LETTER
With the rapid expansion in generation of DNA sequence data, including data from long-read methods that greatly simplify assembly, it is increasingly important to address annotation issues. In bacteria, exactly the same mobile genetic element may be found in different locations, and consistent annotation greatly simplifies comparative analyses. Registries such as ISfinder (https://www-is.biotoul.fr/) (1), which includes a searchable database of insertion sequences (IS) and assigns IS names, are important resources in achieving this. Nomenclature is becoming more complex as the traditional distinction between IS (containing essentially only transposition functions for their own movement) and unit transposons (Tn; larger, more complex elements that also carry “passenger” gene[s]) is becoming blurred: elements closely related to known IS families but carrying passenger gene(s) are being identified (2), as well as elements closely related to known transposons that lack passenger genes.
As their numbers suggest, Tn1, Tn2, and Tn3 were among the earliest transposons to be identified (3–5). Their sequences are closely related overall, but identity is lower in short regions adjacent to the resolution (res) site, suggesting generation by different recombination events (6). Tn3 and Tn2 each carry a blaTEM-1 gene encoding the TEM-1 β-lactamase, but with different “frameworks” (i.e., patterns of synonymous single nucleotide changes [7]) designated 1a and 1b, respectively. Tn1 carries blaTEM-2, which encodes TEM-2 with a single amino acid change. All known TEM enzymes (n > 200) (http://www.lahey.org/Studies/), including “extended-spectrum” variants conferring resistance to clinically important third-generation cephalosporin antibiotics, are derived from TEM-1 or TEM-2. Correctly identifying these transposons is important in understanding resistance epidemiology, but Tn2, the most common variant in antibiotic resistance plasmids, is often misannotated as Tn3 (8), as are other members of the larger Tn3 family (9).

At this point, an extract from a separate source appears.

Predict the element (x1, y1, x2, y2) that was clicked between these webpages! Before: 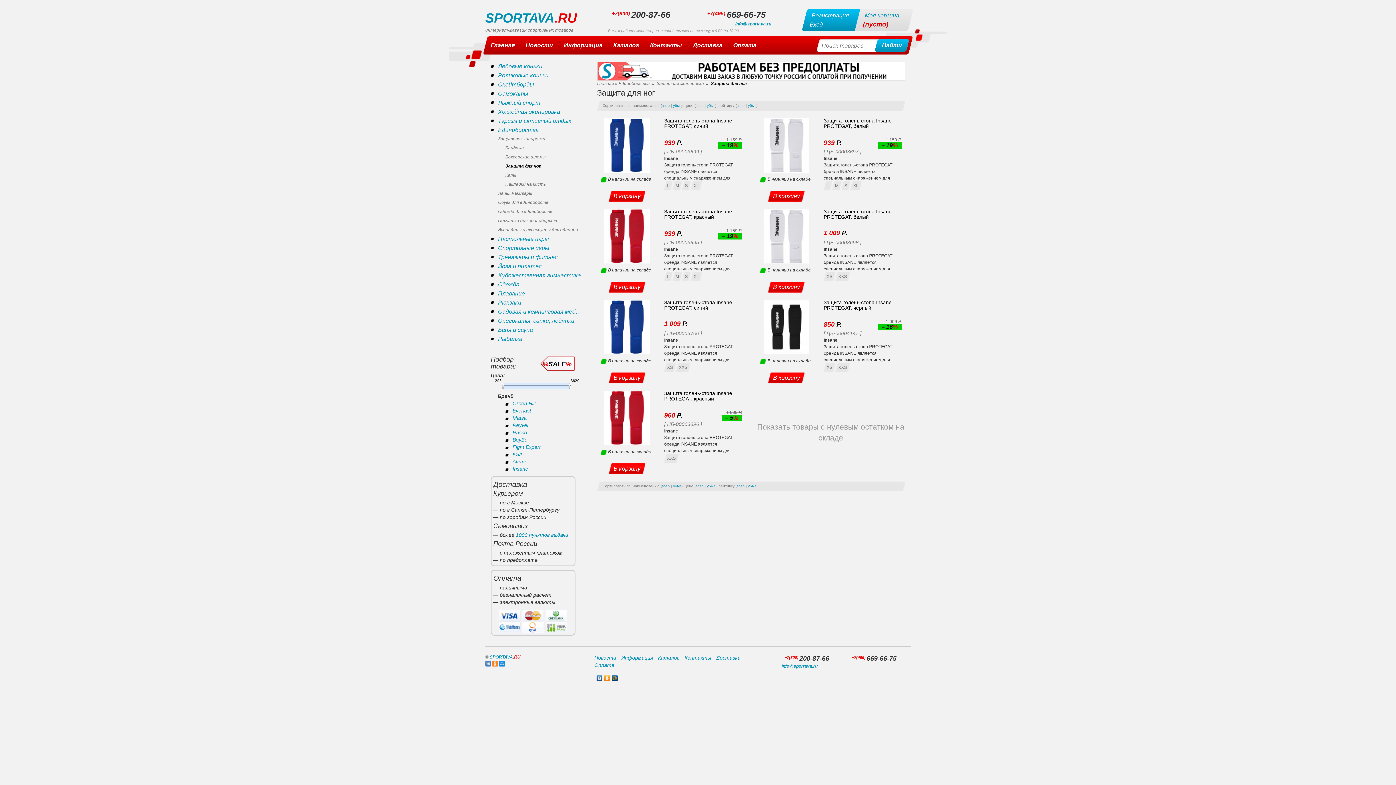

In a recent paper (10), He and colleagues, in their Fig. 5a, used the name ISSwi1 for transposons that correspond to Tn2, Tn3, or different “hybrids” of these (Fig. 1a). Reference 10 also discusses an “ISSwi1 derivative, ISSwi1-m1 (also called Tn1331).” Tn1331 is a well-described derivative of Tn3 that contains the aacA4-aadA1a-blaOXA-9 cassette array from a class 1 integron (11). “ISSwi-m1” in pNJST258N5 and “ISSwi-m2” (with a deletion) in pNJST258C2 include different regions that match Tn2 rather than Tn3 (Fig. 1b). Other “ISSwi-m2” elements shown in Fig. 5a of reference 10 are almost identical to the corresponding parts of Tn1331 (Fig. 1b), suggesting this as the direct ancestor. A minor variant of Tn1331, with differences including two nucleotide changes in aacA4 [aac(6′)-Ib] that lead to a ciprofloxacin-resistant variant (Fig. 1b), has been designated Tn6238 (12). Reference 10 also used the name ISAcsp1 for Tn5403, a Tn3 family element without passenger genes (13).
FIG 1 .
Comparison of transposon sequences. Vertical black lines indicate differences from the reference sequence (top). Genes are shown by labeled arrows, 38-bp terminal inverted repeats are shown as black triangles, and the res site is a gray box (the vertical arrow shows the recombination site). Gene cassettes are shown as white boxes labeled with the cassette name, with small black boxes indicating attC sites (truncated in the case of aadA1a). The 3′ indicates a 111-kb fragment of the class 1 integron 3′-conserved segment. Positions of possible sequence errors (e.g., an A missing from a run of As in pKPC-272 and pKPC-f91; a G missing from two short runs of Gs in Tn1331; and 3 bases missing from pNJST258N5) and of various insertions/deletions (1, IS26 in pKPN-068; 2, Tn5403 in pKPN-068; 3, Tn4401 in pKPC-272 and pKPC-f91; 4, ISEcp1-blaCTX-M-15 in Tn2 in pHg; 5, IS26 truncating Tn2 in pHg; 6, Tn4401 in pNJST258C2) are indicated, with selected IS26 elements shown (pointed end, IRR). (a) Comparison of ISSwi1 (from ISfinder) with Tn3 (GenBank accession number HM749966; the Tn in pKPN-068 CP007733 is identical), Tn2 (GenBank AY123253; the Tn in pHg CP006662 is identical), and the Tn from pNJST258N4 (N4; CP006928), pKPC-272 (pKPC; CP008825; the Tn in pKPCf-91 CP008826 is identical), and pNJST258C1 (C1; CP006922). (b) Comparison of Tn3, Tn1331 (GenBank AF479774), Tn6238 (KJ511462), ISSwi1-m1 in pNJST258N5 (N5; CP006924), ISSwi1-m2 in pNJST258C2 (C2, CP006919), and the identical ISSwi1-m2 sequences (Δ) in pAAC154-a50 (CP007728 and CP008828), pKPN-294 (CP008832 and CP009873), pKPN-819 (CP008799), and pKPC-484 (CP008798). This figure was compiled from alignments created using Geneious (Biomatters, New Zealand).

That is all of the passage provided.